I am thoroughly enjoying Job #1. I've been auditing lately. It's been fun because I get to see some delightful old advertising. I've been working on old telphone books from England, which features half page ads with messages like:

Call Up Your Friends By Telephone


Don't say HULLO
Announce Your Identity

They're wonderful.

(As an aside: If anyone knows someone with images that they would like to have scanned and lots of rolls of old film. Or microfiche. Or very old books... to have scanned. Do let me know. They've started offering our services to the public, and I get an ipod if I refer someone who signs a contract.)

Job #2...Well. I still have mixed feelings about it. Lavish told me that I've gone to the "Dark Side." Hm. I told her that I didn't like it either, but that they were going to be paying me. (She replied, "Would you be an abortion doctor if the pay was good?") So, as penance, I've decided to share some dirty secrets.
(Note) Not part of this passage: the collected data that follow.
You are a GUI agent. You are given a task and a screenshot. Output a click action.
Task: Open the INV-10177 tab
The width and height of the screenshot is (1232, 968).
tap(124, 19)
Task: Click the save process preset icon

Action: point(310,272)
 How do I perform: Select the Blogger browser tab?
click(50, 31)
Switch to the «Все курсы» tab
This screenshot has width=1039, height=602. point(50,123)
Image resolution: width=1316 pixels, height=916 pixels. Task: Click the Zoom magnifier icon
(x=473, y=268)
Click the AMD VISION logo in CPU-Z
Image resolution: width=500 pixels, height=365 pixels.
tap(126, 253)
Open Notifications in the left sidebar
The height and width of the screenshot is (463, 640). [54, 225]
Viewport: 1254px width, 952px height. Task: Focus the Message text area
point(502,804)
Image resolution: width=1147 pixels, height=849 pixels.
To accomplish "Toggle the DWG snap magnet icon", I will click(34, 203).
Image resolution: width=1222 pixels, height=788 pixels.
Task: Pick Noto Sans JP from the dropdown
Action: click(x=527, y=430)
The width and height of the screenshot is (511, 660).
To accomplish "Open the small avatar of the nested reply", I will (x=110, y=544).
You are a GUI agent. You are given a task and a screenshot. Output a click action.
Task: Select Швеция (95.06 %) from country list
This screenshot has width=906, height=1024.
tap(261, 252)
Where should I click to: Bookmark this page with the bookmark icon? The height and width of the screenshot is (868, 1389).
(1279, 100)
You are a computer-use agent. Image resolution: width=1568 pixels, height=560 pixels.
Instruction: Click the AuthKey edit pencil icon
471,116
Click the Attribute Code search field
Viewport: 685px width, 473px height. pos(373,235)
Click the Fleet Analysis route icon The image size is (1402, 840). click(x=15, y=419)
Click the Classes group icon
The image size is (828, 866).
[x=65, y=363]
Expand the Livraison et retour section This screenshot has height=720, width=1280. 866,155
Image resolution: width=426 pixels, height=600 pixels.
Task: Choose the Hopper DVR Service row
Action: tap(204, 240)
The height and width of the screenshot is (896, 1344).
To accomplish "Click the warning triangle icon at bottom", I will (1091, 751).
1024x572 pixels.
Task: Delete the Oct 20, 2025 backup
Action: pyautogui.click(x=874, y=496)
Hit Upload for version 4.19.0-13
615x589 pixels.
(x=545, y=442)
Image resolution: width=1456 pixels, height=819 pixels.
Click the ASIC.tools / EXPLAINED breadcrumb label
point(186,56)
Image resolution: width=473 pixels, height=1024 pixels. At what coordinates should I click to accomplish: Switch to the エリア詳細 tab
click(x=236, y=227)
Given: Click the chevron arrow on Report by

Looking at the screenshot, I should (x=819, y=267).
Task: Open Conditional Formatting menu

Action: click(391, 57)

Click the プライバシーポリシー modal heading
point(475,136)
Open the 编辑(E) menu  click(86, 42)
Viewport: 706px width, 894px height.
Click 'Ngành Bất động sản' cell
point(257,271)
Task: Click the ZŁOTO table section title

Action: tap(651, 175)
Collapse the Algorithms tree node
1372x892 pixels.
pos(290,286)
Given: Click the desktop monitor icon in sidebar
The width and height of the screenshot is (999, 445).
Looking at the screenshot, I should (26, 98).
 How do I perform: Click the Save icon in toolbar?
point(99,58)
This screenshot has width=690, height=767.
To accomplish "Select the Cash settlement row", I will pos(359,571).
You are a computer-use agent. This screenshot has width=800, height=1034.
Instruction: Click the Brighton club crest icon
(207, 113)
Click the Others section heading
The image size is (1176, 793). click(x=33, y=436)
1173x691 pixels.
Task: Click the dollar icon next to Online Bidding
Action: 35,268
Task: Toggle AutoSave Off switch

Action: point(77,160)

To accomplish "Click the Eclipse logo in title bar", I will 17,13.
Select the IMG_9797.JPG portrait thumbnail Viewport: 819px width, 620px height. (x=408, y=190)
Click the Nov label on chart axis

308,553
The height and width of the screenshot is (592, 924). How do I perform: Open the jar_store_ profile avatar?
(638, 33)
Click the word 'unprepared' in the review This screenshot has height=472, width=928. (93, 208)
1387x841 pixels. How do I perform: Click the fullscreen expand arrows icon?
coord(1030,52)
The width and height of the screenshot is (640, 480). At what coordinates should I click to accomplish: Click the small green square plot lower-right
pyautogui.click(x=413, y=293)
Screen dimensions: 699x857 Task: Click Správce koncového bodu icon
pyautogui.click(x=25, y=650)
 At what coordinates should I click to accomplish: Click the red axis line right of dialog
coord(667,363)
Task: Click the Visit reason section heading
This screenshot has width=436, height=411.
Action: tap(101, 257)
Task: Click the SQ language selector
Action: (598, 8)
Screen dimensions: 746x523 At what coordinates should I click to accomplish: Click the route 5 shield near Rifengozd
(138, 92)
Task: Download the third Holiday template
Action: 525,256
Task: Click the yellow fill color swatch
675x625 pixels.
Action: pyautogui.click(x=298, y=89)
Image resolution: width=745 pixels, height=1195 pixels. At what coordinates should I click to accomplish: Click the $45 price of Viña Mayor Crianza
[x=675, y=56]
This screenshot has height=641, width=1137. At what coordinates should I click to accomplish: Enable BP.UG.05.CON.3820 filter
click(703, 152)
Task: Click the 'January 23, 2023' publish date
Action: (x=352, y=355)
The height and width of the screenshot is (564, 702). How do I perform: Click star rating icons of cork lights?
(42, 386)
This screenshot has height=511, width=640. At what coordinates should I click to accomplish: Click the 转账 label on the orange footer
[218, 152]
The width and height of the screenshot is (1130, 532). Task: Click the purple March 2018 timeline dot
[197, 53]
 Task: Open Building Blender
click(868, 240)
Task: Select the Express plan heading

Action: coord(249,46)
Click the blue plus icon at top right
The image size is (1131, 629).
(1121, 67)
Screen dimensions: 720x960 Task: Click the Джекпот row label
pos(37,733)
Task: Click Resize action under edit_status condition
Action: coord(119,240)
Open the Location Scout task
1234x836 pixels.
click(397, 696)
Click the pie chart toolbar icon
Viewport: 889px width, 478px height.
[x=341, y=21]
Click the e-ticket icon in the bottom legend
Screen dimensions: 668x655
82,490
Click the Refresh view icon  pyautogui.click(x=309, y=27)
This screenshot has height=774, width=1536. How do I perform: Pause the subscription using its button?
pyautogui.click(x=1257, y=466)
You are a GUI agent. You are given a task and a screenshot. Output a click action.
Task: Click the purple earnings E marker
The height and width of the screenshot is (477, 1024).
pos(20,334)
  1. Don't click on pop-up ads for Free Laptops! Free Dinners! Free Jeans! or Free! anything else. Just don't do it. If you do, you will enter your personal contact information (for your Free! thing, right?) and then they will ask you to sign up for different offers. One of them may be for school on the Internet. Just say no! Every little button you click means that your information will be sold to other people. Then at the end, they'll force you to either sign up for something that costs real money, or you'll give up. And your information is out there, either way. People will call you like crazy.
  2. If someone on the phone tells you that they got your information from a form you filled out, you probably did it. Even if you don't remember doing it. We really don't call up random people for kicks. ALSO, other people sometimes enter your information in those sorts of things (all it takes is your name and phone number) in order to get back at you for something. We're not asking for your credit card info on the phone, so you don't have to be suspicious about us having shady motivations. Our shady motivation is just to sell your information to more people. Which isn't great, but isn't much worse than you filling out the form in the first place.
  3. Supposing that someone calls you and you're not interested, what should you do? Well, if it's us, you should answer the phone and tell us that you're not interested. We don't try to change peoples' minds about things, we just call to see if you're interested or not. Some people think that ignoring the calls is a good solution. It really isn't. If you never answer when we call, we will call you 8 times (4 in the morning, 4 in the afternoon/evening). And then, you go on a "never contacted" list that we will pull out later when we don't have enough new people to call. If, instead, you tell us that you're not interested the first time that we call, we won't call you again.
  4. If you think that saying "DO NOT CALL ME AGAIN!" will get you taken off of "the list", you're wrong. The only time we put people on the Do Not Call list is if they specifically say the word "list". If people call you, tell them to take you off of the list. By law, they have to do so, and send you something saying that they did within a month. If you don't use the magic word "list" we just write "Not Interested." Which is a little different. (One man here in Utah makes a couple hundred thousand dollars every year by looking for pop-ups all day long, putting his information in EVERYTHING, and telling companies to take him off of their list. If they don't send him something within a month, he sues them. And he wins, over and over.)
  5. Your information is very valuable. Some companies will pay hundreds of dollars for ONE name and phone number. They told us about a list of 20 names that was worth thousands of dollars because they came from a really good survey. Or something. But who knew there was so much in it for other people?

The end.

Calling people is sometimes funny. I'll post some Job #2 stories later. And bus stories.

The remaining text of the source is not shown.